JS: The clean language approach is compelling in its use of the client’s metaphorical world as the starting point for a reorganization of the rest of that client’s world. Some therapists intrigued by the approach may object to using such a highly structured approach for an entire session with a client. What do you believe is the advisability of using aspects of the clean language approach, interwoven with other approaches?
PT & JL: All clients will at times describe their experience in metaphor. They especially make use of metaphor when the issue is complex or difficult to talk about, or when they describe their internal experience. That’s what metaphors are for.
Therapists often say that just becoming more aware of the client’s (and their own) metaphorical language influences the way they conduct therapy. At the very least, client’s metaphors offer the therapist a golden opportunity to gain insight into the client’s internal perceptual world. Most words indicate what the client is thinking and feeling, metaphors tell you how they are thinking and feeling it.

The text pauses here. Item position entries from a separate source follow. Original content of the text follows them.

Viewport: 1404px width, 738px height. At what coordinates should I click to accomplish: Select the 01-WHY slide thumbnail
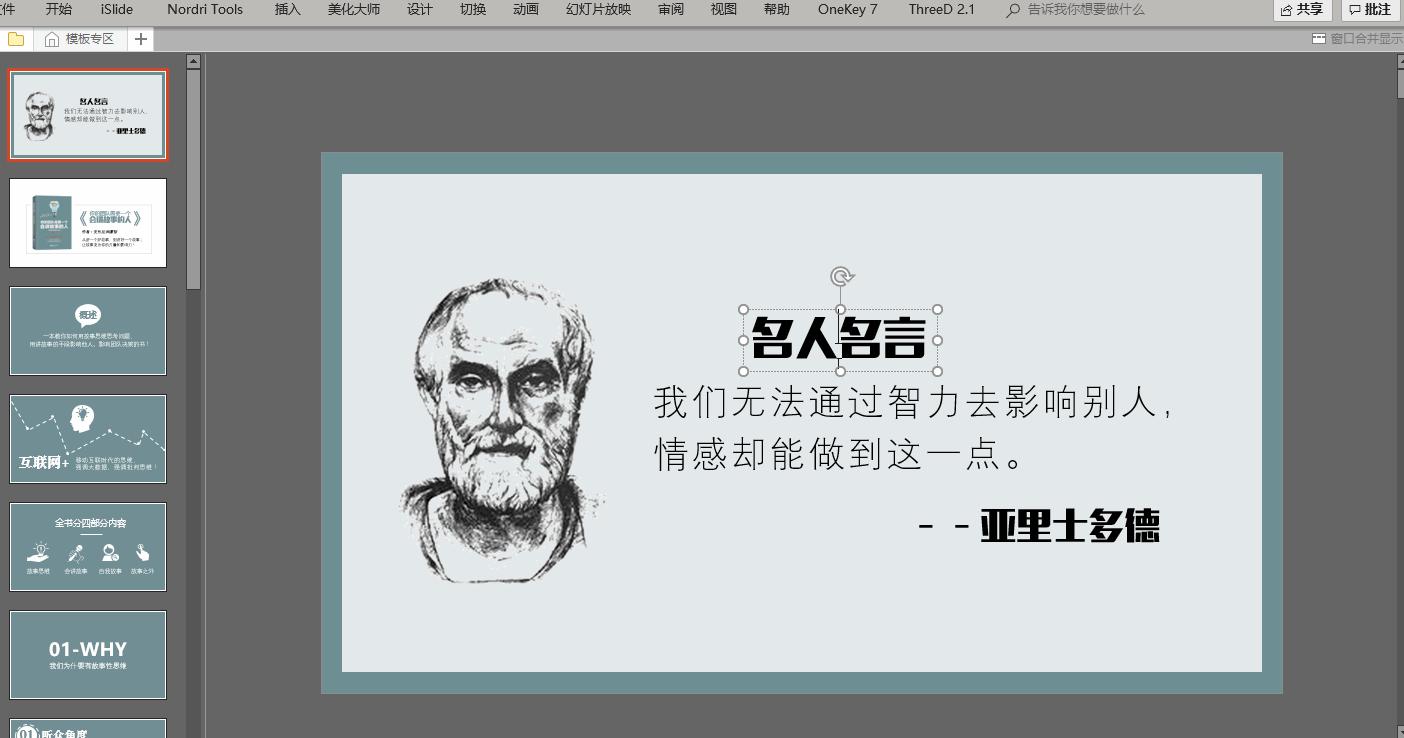[x=87, y=654]
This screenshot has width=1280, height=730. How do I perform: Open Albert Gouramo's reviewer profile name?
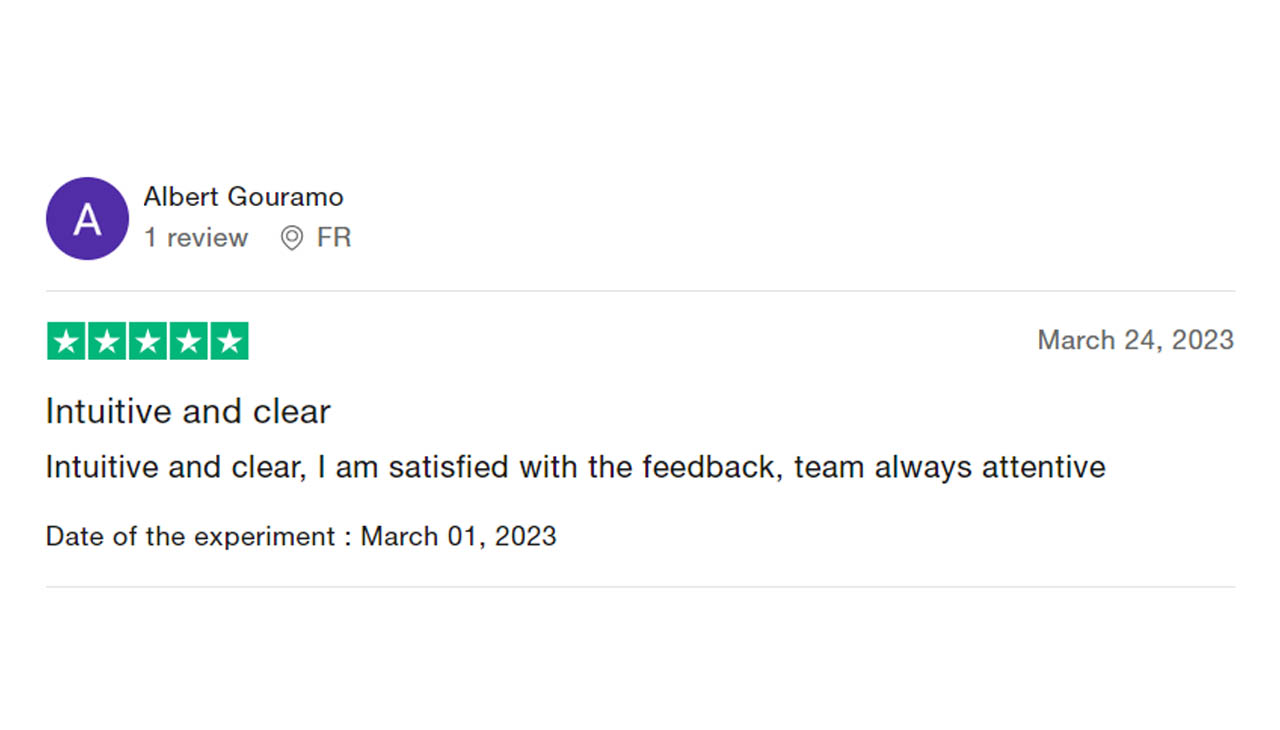pos(243,197)
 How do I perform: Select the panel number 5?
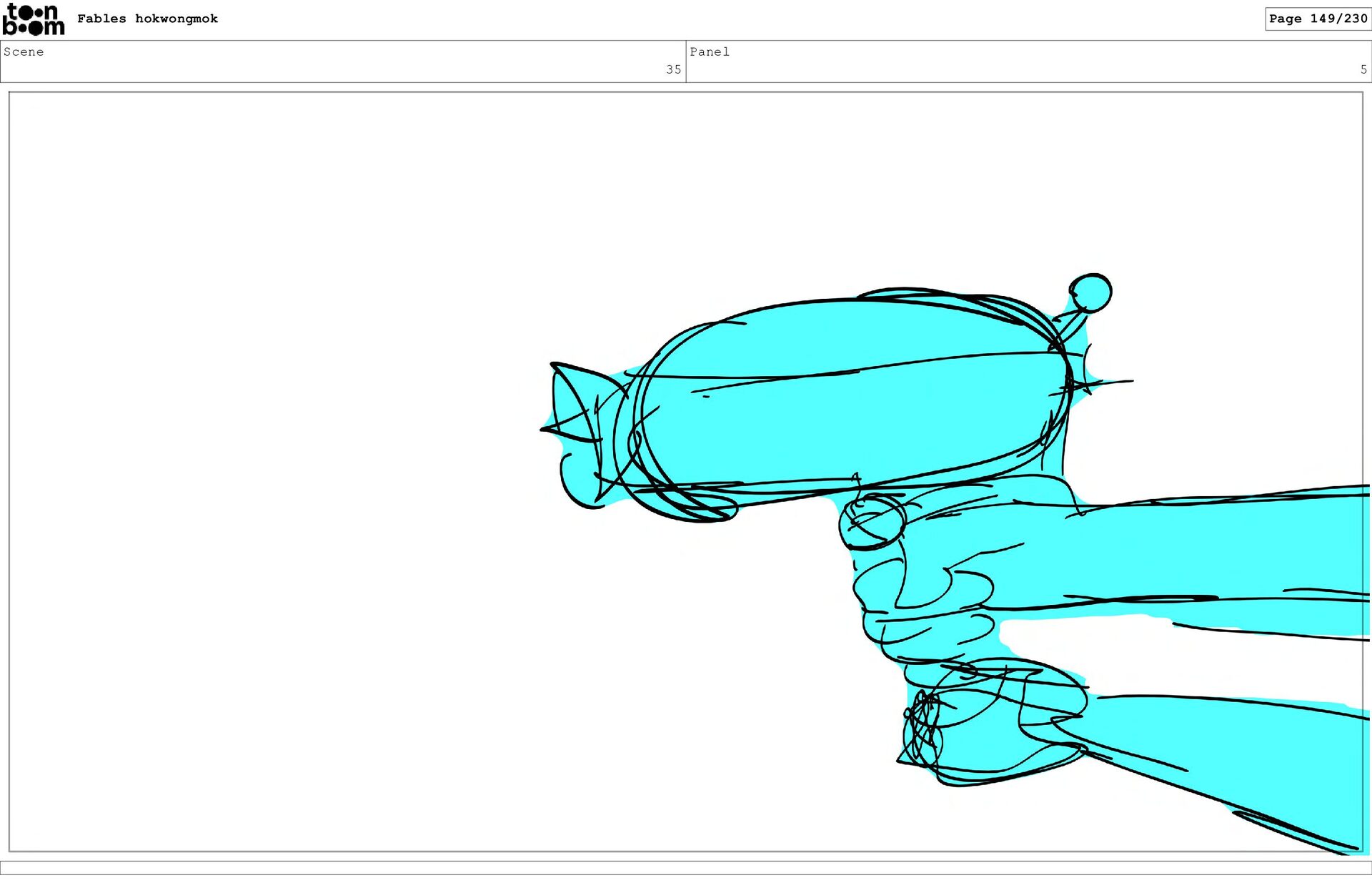[x=1363, y=69]
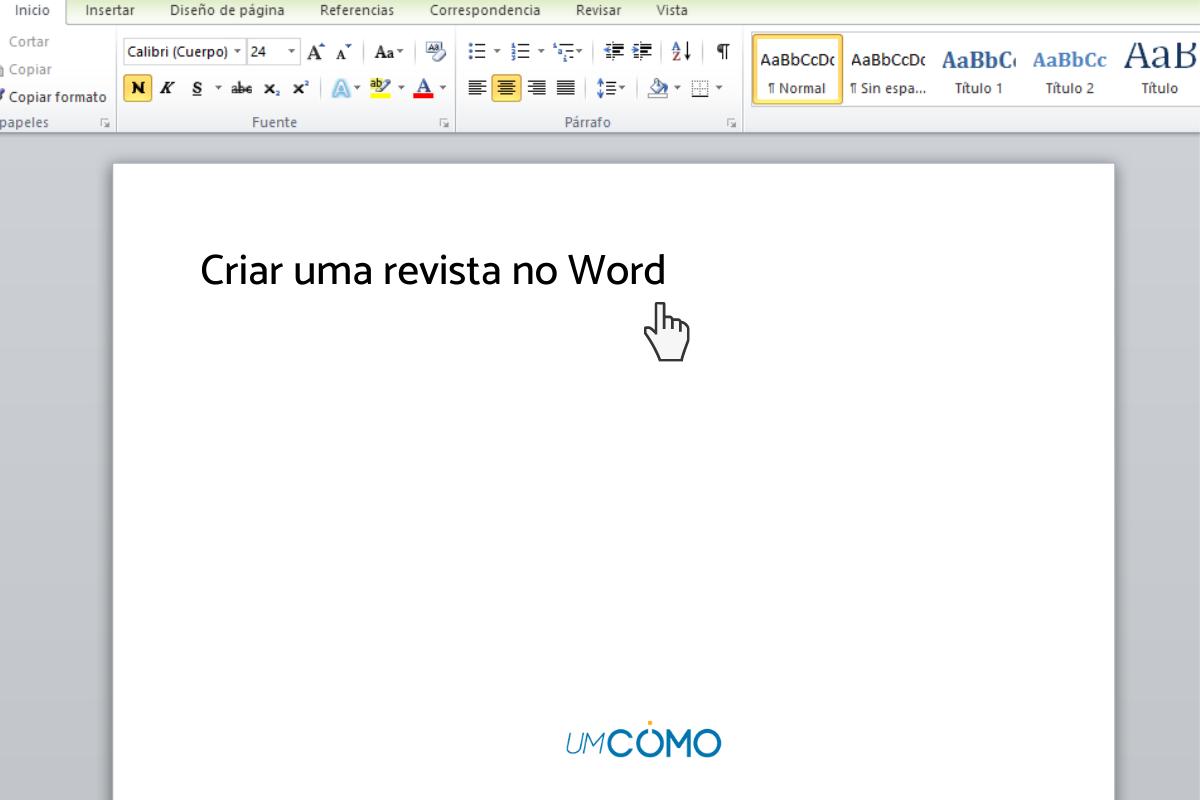
Task: Open the text effects icon
Action: (x=341, y=89)
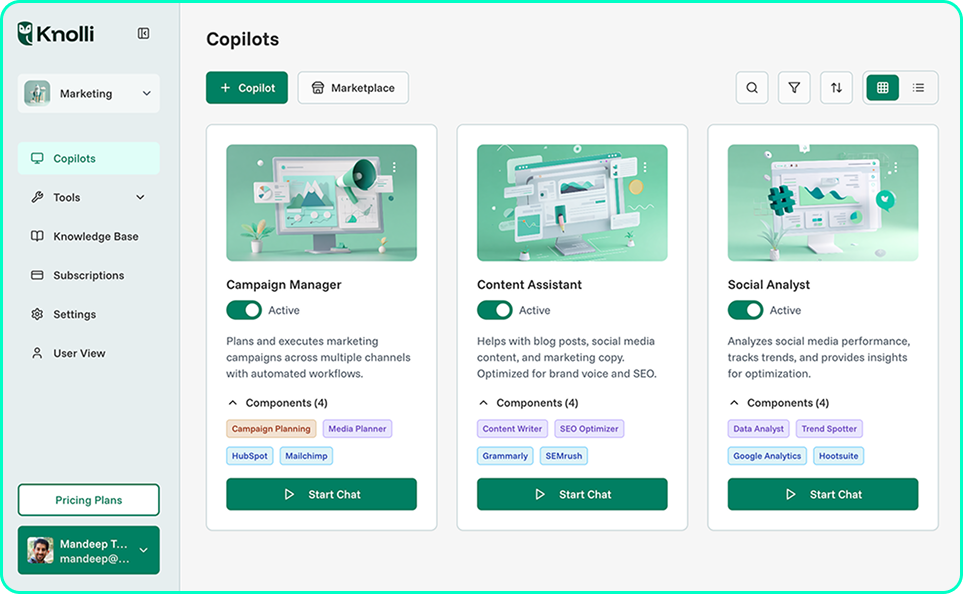Collapse the sidebar panel icon
The width and height of the screenshot is (963, 594).
143,33
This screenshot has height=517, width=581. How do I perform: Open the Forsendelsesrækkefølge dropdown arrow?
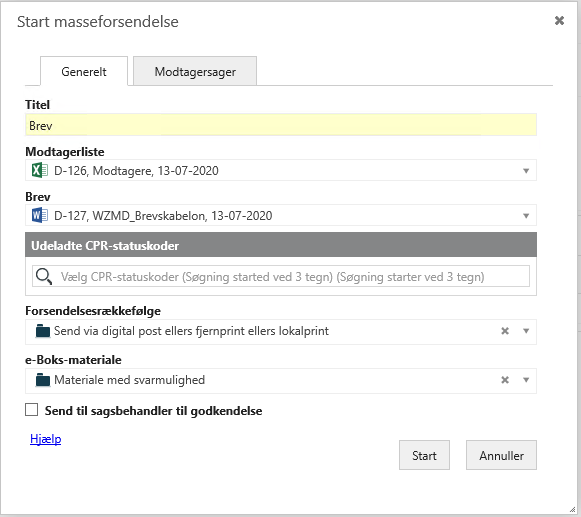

While it may be obvious that art, drama, sand tray and NLP therapists can easily incorporate aspects of Symbolic Modelling, we have found that therapists from other modalities can also adapt Clean Language, metaphor or modelling into their existing way of working. They report that just asking the client a few clean questions about their metaphors proves useful. This includes body workers whose clients describe symbolic images and sensations while being touched; health professionals whose patients use metaphors to explain their physical symptoms (“A stabbing pain”); and teachers whose students use metaphors for their learning difficulties (“My mind has just gone blank”).
While we encourage integration with other approaches we also recommend practitioners learn how to conduct complete sessions with Symbolic Modelling. In this way they develop the experience and flexibility to facilitate a client to be as metaphorical as they like while exploring the logic and organization of their mind-body-spirit as deeply as they need.